Seeking a Second Opinion and Establishing a Care Plan

Just three days after her diagnosis, Janet met with a local surgical oncologist who recommended a partial thumb amputation to remove the lesion and surrounding tissue, and a sentinel lymph node biopsy to determine the stage of her melanoma. “Things started moving very rapidly at this point,” remembered Janet.

Within one week, Janet underwent surgery, during which her surgeon discovered bone involvement in the thumb. An affected lymph node was also found during the sentinel lymph node biopsy, confirming her melanoma as Stage 3C.

The surgeon concluded that achieving clear margins was not possible through surgery alone, so Janet’s team recommended a year of monthly infusions of the immunotherapy nivolumab, with follow up scans quarterly.

yanelli familyWasting no time, Janet began her immunotherapy right away – but she also decided to seek out a second opinion. “I always advocate for getting a second opinion,” said Janet. “Part of it is because of my personal medical history, and part of it is from my long career in nursing.” Many years prior to her melanoma diagnosis, Janet underwent a mastectomy when she was 35 years old and a hysterectomy at 40. Through those trying medical times, she came to understand the importance and value of a second opinion firsthand.

Janet met with medical oncologist Donald Lawrence and surgical oncologist James Cusack at Massachusetts General Hospital for her second opinion, and both doctors agreed with her local oncologist’s plan. “This helped give me confidence that we were doing the right thing,” said Janet.

[Pixel coordinate grounding data]
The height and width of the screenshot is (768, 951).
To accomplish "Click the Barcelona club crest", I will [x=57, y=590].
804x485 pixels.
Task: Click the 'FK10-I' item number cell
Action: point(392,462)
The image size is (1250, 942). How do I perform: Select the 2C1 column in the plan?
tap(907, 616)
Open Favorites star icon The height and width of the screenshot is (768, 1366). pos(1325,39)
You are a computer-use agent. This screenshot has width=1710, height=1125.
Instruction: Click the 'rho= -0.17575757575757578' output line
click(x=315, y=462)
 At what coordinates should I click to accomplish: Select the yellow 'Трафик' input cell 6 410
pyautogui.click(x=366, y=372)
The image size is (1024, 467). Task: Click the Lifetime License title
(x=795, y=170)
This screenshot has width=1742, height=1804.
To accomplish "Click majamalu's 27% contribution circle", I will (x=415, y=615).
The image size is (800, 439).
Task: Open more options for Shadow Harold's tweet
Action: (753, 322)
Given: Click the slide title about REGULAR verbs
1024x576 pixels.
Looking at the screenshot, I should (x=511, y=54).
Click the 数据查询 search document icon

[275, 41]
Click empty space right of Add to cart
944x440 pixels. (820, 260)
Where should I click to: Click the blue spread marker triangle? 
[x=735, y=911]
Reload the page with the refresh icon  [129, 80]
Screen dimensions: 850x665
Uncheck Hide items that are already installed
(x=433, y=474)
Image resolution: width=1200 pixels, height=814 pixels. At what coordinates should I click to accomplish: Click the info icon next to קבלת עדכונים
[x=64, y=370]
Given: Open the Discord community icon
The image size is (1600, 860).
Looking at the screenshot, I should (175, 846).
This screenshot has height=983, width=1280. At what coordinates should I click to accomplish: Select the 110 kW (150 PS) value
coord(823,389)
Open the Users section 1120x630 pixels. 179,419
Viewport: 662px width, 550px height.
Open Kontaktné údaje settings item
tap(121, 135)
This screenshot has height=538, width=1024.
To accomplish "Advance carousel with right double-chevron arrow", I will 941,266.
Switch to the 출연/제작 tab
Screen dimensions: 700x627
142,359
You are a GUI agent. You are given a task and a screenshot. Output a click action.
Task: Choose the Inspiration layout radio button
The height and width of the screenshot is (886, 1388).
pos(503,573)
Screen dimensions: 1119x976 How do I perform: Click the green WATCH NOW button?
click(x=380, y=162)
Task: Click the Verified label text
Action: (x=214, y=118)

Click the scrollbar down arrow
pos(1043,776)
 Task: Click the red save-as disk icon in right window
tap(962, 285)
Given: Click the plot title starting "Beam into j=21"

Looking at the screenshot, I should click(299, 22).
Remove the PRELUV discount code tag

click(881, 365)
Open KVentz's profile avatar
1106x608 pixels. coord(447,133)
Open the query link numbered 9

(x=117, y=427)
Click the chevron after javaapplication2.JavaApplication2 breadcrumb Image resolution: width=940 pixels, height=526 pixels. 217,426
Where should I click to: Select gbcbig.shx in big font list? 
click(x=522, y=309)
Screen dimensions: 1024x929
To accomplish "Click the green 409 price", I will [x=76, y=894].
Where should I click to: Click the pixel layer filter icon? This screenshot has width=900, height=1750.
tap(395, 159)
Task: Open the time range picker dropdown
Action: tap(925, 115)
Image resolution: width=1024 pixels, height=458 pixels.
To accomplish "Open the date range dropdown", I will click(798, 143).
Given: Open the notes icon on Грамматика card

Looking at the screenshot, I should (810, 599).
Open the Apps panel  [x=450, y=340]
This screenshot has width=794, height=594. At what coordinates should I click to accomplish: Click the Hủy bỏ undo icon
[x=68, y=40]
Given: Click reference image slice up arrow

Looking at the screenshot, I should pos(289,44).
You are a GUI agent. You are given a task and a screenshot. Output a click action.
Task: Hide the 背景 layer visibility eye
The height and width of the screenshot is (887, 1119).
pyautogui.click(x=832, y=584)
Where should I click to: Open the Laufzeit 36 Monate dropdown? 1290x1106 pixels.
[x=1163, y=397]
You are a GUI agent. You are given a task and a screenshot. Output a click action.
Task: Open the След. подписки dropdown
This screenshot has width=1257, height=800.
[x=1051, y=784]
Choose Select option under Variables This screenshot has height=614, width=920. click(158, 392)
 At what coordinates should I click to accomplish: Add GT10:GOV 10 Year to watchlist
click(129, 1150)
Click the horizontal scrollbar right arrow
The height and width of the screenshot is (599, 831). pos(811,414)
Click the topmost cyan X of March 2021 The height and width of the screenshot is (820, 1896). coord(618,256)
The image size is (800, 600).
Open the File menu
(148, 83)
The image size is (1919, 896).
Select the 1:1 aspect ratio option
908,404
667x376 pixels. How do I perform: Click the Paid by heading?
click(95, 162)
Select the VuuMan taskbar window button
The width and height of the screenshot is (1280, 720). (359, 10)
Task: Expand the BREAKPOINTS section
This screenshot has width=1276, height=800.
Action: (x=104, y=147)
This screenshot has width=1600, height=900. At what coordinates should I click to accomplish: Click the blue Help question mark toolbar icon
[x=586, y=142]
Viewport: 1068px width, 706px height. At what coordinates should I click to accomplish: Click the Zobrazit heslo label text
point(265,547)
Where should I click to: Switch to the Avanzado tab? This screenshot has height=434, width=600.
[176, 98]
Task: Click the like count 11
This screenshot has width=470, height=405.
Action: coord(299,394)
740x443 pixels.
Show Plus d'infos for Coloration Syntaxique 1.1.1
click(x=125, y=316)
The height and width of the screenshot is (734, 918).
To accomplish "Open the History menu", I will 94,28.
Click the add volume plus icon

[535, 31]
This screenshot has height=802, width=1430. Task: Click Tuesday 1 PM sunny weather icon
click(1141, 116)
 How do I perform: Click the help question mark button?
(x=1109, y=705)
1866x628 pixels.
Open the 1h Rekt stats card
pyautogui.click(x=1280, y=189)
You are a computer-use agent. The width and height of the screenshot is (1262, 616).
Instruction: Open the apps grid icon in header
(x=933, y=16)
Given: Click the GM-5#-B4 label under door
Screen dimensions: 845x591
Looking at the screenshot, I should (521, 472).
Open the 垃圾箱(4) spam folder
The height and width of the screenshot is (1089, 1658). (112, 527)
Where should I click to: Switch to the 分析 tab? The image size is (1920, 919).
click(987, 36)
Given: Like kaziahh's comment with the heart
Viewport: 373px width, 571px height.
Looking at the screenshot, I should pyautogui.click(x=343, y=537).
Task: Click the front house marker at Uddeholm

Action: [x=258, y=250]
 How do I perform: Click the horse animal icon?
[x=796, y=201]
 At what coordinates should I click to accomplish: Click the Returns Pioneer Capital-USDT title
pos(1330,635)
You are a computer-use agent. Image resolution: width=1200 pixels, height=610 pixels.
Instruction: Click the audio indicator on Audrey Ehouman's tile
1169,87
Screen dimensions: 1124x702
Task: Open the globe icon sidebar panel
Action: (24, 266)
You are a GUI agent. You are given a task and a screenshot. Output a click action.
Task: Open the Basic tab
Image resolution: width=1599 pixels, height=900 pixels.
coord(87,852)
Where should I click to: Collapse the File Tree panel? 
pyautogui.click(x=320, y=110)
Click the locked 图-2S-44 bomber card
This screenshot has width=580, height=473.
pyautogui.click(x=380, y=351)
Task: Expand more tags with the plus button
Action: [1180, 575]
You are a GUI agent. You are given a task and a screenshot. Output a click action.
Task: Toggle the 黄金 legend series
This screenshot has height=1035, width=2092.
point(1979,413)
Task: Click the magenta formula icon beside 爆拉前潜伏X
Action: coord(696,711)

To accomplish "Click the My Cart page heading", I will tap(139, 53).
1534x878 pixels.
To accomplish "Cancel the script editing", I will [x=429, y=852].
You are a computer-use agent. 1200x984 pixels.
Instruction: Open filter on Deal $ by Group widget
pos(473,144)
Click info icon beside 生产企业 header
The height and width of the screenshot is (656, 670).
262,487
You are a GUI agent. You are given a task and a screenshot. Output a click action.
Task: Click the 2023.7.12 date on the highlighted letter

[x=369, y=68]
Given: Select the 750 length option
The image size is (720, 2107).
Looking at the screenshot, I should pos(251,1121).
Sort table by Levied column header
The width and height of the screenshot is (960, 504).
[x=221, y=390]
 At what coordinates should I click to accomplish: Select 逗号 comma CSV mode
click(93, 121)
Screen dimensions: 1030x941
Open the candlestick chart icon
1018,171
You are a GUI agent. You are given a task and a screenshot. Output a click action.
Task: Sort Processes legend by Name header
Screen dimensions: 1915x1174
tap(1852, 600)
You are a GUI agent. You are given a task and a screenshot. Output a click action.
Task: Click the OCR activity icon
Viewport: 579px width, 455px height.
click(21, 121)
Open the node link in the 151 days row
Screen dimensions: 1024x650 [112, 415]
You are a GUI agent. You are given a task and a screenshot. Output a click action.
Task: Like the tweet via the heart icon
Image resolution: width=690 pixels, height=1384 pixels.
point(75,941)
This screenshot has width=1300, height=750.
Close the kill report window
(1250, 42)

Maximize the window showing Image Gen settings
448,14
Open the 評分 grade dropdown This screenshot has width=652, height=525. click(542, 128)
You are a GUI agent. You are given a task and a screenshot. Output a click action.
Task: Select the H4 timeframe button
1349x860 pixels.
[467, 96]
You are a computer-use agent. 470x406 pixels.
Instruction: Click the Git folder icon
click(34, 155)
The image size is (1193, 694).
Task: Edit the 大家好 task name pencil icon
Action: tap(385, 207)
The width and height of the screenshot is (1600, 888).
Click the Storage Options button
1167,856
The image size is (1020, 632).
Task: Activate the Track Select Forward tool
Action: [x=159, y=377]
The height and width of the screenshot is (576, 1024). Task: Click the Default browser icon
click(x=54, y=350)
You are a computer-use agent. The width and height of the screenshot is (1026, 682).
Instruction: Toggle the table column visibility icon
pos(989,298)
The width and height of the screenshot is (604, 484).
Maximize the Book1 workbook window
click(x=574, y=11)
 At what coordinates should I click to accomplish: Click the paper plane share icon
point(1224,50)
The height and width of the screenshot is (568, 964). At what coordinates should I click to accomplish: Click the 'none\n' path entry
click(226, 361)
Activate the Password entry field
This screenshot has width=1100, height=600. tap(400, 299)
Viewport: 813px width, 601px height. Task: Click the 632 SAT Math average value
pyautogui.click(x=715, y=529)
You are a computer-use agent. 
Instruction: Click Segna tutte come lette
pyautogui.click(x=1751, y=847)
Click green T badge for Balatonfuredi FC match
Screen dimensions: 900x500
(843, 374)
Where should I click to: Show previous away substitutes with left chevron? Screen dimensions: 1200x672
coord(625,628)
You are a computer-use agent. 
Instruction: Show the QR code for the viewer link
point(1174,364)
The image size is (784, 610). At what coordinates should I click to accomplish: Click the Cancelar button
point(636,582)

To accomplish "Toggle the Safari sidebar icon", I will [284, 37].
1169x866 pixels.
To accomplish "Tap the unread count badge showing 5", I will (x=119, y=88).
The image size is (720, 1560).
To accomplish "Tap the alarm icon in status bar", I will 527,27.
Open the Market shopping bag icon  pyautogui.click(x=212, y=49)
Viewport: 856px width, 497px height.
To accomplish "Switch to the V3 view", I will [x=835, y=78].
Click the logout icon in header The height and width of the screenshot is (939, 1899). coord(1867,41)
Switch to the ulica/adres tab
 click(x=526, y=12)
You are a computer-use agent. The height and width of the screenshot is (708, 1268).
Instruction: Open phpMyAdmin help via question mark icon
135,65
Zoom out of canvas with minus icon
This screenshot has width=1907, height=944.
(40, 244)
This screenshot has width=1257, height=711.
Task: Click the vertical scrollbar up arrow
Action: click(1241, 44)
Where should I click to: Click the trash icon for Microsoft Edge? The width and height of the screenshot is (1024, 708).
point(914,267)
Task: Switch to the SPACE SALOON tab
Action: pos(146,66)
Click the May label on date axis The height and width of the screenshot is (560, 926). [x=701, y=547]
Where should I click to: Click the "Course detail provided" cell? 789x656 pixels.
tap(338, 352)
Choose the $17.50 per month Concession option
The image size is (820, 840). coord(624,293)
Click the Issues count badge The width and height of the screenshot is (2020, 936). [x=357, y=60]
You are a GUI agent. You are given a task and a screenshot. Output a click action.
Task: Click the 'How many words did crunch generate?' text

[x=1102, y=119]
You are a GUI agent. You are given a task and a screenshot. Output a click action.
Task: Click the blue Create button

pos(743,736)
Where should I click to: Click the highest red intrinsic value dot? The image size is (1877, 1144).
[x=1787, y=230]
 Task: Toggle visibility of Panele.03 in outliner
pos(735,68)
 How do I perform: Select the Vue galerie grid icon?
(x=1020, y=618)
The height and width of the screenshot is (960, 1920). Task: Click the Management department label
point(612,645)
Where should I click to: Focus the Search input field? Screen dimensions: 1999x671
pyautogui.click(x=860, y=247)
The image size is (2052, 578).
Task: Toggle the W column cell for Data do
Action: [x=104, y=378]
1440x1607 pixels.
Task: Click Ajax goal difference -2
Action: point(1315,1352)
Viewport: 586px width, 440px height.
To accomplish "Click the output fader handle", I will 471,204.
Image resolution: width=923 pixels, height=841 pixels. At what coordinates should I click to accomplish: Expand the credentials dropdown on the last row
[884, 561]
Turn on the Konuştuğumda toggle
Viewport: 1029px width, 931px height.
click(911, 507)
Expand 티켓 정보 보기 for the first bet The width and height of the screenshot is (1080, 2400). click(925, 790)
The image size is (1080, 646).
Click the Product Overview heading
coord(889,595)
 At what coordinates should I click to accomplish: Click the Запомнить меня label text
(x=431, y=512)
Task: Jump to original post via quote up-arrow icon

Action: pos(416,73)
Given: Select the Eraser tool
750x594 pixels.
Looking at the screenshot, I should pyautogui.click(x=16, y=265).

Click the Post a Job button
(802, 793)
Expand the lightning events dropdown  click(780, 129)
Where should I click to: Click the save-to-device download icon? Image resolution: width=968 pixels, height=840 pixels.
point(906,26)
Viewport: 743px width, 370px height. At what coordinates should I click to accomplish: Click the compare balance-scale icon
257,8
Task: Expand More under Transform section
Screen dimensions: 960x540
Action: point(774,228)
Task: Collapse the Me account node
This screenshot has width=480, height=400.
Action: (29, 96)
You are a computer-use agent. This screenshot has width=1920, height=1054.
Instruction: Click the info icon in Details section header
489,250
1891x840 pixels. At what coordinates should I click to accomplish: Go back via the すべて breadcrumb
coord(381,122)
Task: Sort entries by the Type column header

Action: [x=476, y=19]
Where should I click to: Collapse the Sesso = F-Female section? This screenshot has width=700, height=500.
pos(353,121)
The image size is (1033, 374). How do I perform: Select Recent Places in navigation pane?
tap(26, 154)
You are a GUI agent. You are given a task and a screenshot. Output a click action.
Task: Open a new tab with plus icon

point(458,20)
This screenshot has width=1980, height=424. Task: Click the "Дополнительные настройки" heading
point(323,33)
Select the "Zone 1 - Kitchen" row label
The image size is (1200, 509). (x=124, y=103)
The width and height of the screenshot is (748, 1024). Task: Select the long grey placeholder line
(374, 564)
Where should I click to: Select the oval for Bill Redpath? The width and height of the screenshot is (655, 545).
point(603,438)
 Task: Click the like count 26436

• _WHAT IS NEEDED_:
Extend the account of Janet's melanoma care beyond its final sentence. These lines are not required for any part of this work.

• _ANSWER_:
Throughout her year-long immunotherapy regimen, Janet only experienced mild side effects. “I tolerated the therapy well,” remarked Janet. “I had to do quite a bit of occupational therapy after surgery, but all in all I was able to continue living my life.”

Janet also had scans every three months to closely monitor for any recurrence, which continued after completing her year of immunotherapy infusions. “For the first two years I was extremely nervous after getting my scans,” Janet explained. “Scanxiety” – the anxiety associated with cancer-related scans – is something many patients face. “But after some time, when all my scans continued to be clear, I felt some relief.”

Nearly five years after receiving her diagnosis, Janet remains cancer free.

No Evidence of Disease and Advocating for Rare Melanoma Research

Showing No Evidence of Disease (NED) and continuing to do the things she enjoys - like travelling, spending time on the water, and gardening - Janet also tapped into several support systems. She sought out accurate information from various melanoma research sites, such as MRA’s, as well as patient support groups to connect with others on similar journeys. “Talking to people going through the same thing helped a lot,” she said. “You feel less alone.”

Feeling isolated is not an uncommon experience for someone diagnosed with cancer, but it is especially true for those with a rare diagnosis like acral melanoma. Patients facing rare melanoma subtypes – acral, mucosal, and uveal – are often the only patient at their clinic with the subtype and are also often diagnosed later with poorer overall prognoses.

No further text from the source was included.